→ What to work on: Copy out the text of every record below word for word, leaving out the pictures.

→ Listed entries:

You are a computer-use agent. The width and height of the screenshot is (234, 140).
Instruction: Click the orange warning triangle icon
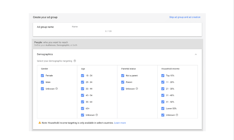pyautogui.click(x=40, y=123)
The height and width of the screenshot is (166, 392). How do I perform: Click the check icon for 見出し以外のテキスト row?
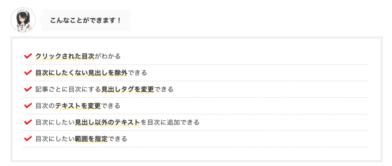[28, 122]
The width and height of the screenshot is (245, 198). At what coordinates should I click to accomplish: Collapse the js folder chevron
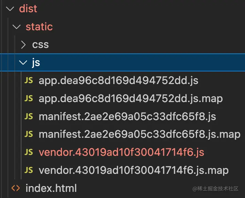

→ Written answer:
You are a computer-use agent. The width and height of the screenshot is (234, 140).
Instruction: Click the orange warning triangle icon
pyautogui.click(x=40, y=123)
The height and width of the screenshot is (166, 392). How do I perform: Click the check icon for 見出し以外のテキスト row?
[28, 122]
The width and height of the screenshot is (245, 198). At what coordinates should I click to accomplish: Collapse the js folder chevron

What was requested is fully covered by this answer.